See Bio::LiveSeq::Mutation.


  Title   : cat
  Usage   : my $catseq = Bio::SeqUtils->cat(@seqs)
  Function: Concatenates an array of Bio::Seq objects, using the first sequence
            as a target. Annotations and sequence features are copied over 
            from any additional objects. Adjusts the coordinates of copied 
  Returns : a boolean
  Args    : array of sequence objects

Note that annotations have no sequence locations. If you concatenate sequences with the same annotations they will all be added.


 Title   : trunc_with_features
 Usage   : $trunc=Bio::SeqUtils->trunc_with_features($seq, $start, $end);
 Function: Like Bio::Seq::trunc, but keeps features (adjusting coordinates
           where necessary. Features that partially overlap the region have
           their location changed to a Bio::Location::Fuzzy.
 Returns : A new sequence object
 Args    : A sequence object, start coordinate, end coordinate (inclusive)


  Title   : _coord_adjust
  Usage   : my $newfeat=Bio::SeqUtils->_coord_adjust($feature, 100, $seq->length);
  Function: Recursive subroutine to adjust the coordinates of a feature
            and all its subfeatures. If a sequence length is specified, then
            any adjusted features that have locations beyond the boundaries
            of the sequence are converted to Bio::Location::Fuzzy objects.

  Returns : A Bio::SeqFeatureI compliant object.
  Args    : A Bio::SeqFeatureI compliant object,
            the number of bases to add to the coordinates
            (optional) the length of the parent sequence


 Title   : revcom_with_features
 Usage   : $revcom=Bio::SeqUtils->revcom_with_features($seq);
 Function: Like Bio::Seq::revcom, but keeps features (adjusting coordinates
           as appropriate.
 Returns : A new sequence object
 Args    : A sequence object


  Title   : _feature_revcom
  Usage   : my $newfeat=Bio::SeqUtils->_feature_revcom($feature, $seq->length);
  Function: Recursive subroutine to reverse complement a feature and
            all its subfeatures. The length of the parent sequence must be

  Returns : A Bio::SeqFeatureI compliant object.
  Args    : A Bio::SeqFeatureI compliant object,
            the length of the parent sequence


  Title   : evolve
  Usage   : my $newseq = Bio::SeqUtils->
                evolve($seq, $similarity, $transition_transversion_rate);
  Function: Mutates the sequence by point mutations until the similarity of
            the new sequence has decreased to the required level. 
            Transition/transversion rate is adjustable.
  Returns : A new Bio::PrimarySeq object
  Args    : sequence object
            percentage similarity (e.g. 80)
            tr/tv rate, optional, defaults to 1 (= 1:1)
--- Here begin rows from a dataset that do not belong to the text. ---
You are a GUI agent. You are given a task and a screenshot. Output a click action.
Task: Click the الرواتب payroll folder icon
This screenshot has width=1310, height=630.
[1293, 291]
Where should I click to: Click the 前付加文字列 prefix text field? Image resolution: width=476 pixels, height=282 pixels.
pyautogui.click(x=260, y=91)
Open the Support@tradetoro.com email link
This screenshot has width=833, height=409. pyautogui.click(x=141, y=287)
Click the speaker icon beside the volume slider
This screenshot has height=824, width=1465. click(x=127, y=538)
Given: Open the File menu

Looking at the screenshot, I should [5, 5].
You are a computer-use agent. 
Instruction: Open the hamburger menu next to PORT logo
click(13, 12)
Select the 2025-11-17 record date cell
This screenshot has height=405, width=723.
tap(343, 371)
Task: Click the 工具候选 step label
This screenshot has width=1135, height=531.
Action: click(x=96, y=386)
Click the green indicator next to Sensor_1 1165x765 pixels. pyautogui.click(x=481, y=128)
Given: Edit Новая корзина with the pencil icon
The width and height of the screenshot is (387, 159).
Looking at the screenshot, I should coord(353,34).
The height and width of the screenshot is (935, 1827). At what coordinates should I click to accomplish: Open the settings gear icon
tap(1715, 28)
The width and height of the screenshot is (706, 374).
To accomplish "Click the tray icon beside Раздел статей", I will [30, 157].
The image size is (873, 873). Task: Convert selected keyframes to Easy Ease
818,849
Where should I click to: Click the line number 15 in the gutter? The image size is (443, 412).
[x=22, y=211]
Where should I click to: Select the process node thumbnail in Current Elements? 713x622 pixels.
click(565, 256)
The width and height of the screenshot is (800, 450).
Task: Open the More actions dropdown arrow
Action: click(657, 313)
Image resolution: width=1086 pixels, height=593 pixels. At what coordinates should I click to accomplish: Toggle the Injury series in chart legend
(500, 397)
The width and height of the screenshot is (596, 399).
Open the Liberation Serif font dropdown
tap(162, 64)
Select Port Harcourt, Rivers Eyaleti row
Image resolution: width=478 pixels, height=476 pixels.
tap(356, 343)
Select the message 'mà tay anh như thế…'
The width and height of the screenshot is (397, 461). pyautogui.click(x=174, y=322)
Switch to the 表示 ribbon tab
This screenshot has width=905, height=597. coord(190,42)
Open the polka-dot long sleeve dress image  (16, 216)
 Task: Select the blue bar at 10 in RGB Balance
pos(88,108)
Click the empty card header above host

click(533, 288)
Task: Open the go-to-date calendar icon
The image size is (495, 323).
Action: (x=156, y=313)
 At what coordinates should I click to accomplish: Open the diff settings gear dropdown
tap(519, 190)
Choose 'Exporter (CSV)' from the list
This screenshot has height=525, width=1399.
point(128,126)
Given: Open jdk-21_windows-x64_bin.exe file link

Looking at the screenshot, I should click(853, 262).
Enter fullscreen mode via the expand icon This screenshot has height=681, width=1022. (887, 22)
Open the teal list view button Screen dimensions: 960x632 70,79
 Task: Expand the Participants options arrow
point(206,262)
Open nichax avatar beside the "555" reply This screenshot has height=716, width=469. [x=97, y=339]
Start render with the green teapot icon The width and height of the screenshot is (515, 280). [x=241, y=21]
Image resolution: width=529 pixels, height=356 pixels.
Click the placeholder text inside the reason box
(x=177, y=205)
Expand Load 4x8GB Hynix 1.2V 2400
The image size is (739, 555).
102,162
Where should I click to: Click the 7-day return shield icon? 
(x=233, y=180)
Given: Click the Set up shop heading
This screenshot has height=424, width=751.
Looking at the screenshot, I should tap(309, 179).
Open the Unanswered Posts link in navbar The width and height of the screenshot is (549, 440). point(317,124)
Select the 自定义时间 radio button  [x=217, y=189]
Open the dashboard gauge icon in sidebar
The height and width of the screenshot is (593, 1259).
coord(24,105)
Set the verbosity of the Bio::SeqUtils object to positive integer to see the mutations as they happen.

This method works only on nucleotide sequences. It prints a warning if you set the target similarity to be less than 25%.

Transition/transversion ratio is an observed attribute of an sequence comparison. We are dealing here with the transition/transversion rate that we set for our model of sequence evolution.